Ferrara, IL MIO NOME È UNO ROSSO


nulla a che fare con "Il mio nome è Rosso" di Orhan Pamuk

 

Solo "da dentro" si capiva quanto il motto "Arbeit Macht Frei" (Il Lavoro Rende Liberi) sul cancello di Auschwitz fosse di satanica ironia. Col nazismo sconfitto, il Lavoro ha potuto tornare a rendere davvero liberi. Liberi dal bisogno, se non altro, oltre che dalla carenza di dignità. Adesso però succede che da noi il lavoro manchi, perché a Palazzo interessano più le astrazioni dei fatti. Essendo sopravvissuto un solo rapporto fra libertà e lavoro, significa che è l'ora d'aggiornare la segnaletica, cambiando l'ormai stucchevole dicitura "Città delle biciclette" con la più realistica "Città Libera dal Lavoro". Se ci fosse bisogno di conferme, basterebbe chiedere fra la folla di ferraresi disoccupati cosa ne pensano. Non son tutte qui le affinità concettuali fra la realtà odierna e quella concentrazionaria di Hitler: l'ospedale, deportato fuori città dai Gauleiter attuali, è soprattutto un profluvio di trigrammi, quelle sigle alfanumeriche a tre lettere indicanti "corpi" "settori" e "piani" da edificio penitenziario (ma non gli ettometri di deprimenti corridoi privi di scritte note), che ricordano tanto l'ordinamento dei lager basato su sigle dai sinistri contenuti come G.U., HKB, FKL, KGL, 14f13 e tante altre.

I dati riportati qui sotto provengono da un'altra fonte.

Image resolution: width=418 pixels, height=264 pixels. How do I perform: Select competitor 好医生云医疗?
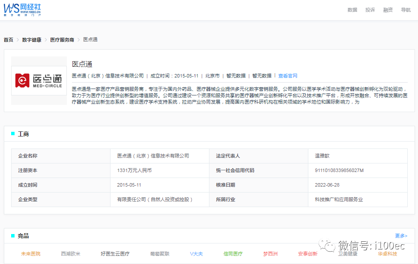tap(115, 254)
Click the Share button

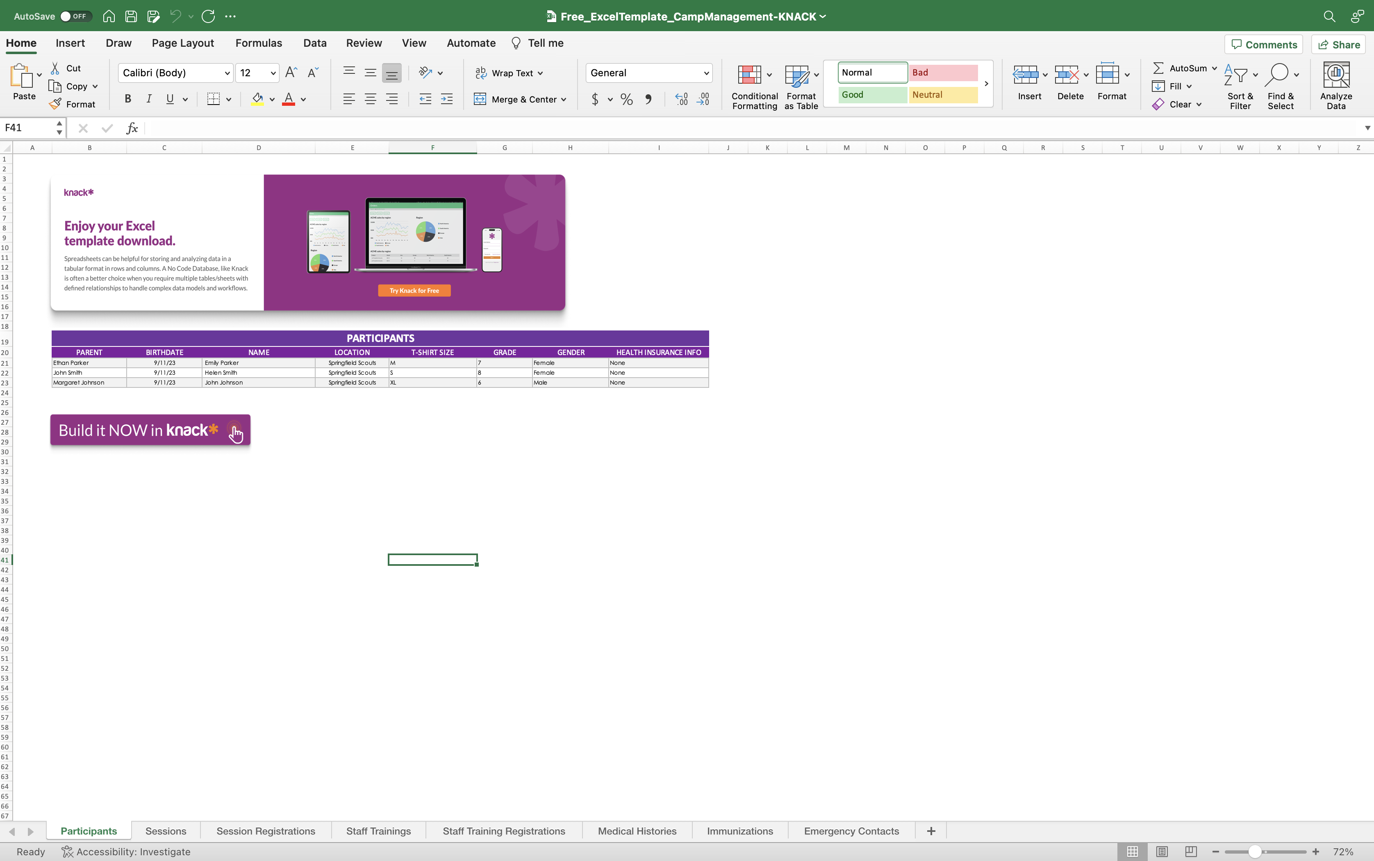[1338, 44]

Per buona sorte, i trigrammi su cartongesso di Cona sono, sì, desolanti e monotoni, ma almeno senza intimidazioni. Intendendo ringraziare i Gauleiter sanitari perché si astengono dal palesarsi in divisa col frustino, si può far loro notare che l'esercitare l'autorità senza autorevolezza li accumuna agli inventori dell'acqua tiepida. In proposito, è di qualche utilità esaminare l'esempio seguente.

I dispensatori di numerini salvacode suddivisi per tipologie e associati ai pannelli luminosi impiegati alla USL di via Cassoli svolgono alla perfezione il loro compito: non c'è bisogno di migliorarli, vanno bene come sono. Anche nell'ospedale campestre di Cona andrebbero bene, se ci fossero. Ma non ci sono: qualche animo da kapò, con la scusa della privacy, ha deciso più o meno consciamente di ricalcare in parte la vicenda dei numeri tatuati sul braccio e i contrassegni colorati sulle casacche degli Haftling per privarli dell'identità umana e distinguerli in categorie di reclusione. Niente d'irreversibile, s'intende: numeri e colori attribuiti alla gente sono estemporanei, valgono solo per la giornata della visita, stampati sul foglio che consente l'accesso agli ambulatori per chiamata vocale gridata alle sale d'attesa gremite.

Ed è così che, sotto un grande monitor perennemente spento alla parete, mi sono sentito chiamare a gran voce: "UNO ROSSO, venga!"

In buona sostanza, sia pure con infinita e decrescente gradualità, ci sono sempre delle vittime: nei lager, chi per dignità si ribellava al tatuaggio finiva seviziato e ucciso; qui, se la stessa dignità spinge a rispondere: "Uno Rosso sarai tu, imbecille", si viene denunciati e condannati.

Il sonno della ragione genera sempre dei kapò. E li tutela.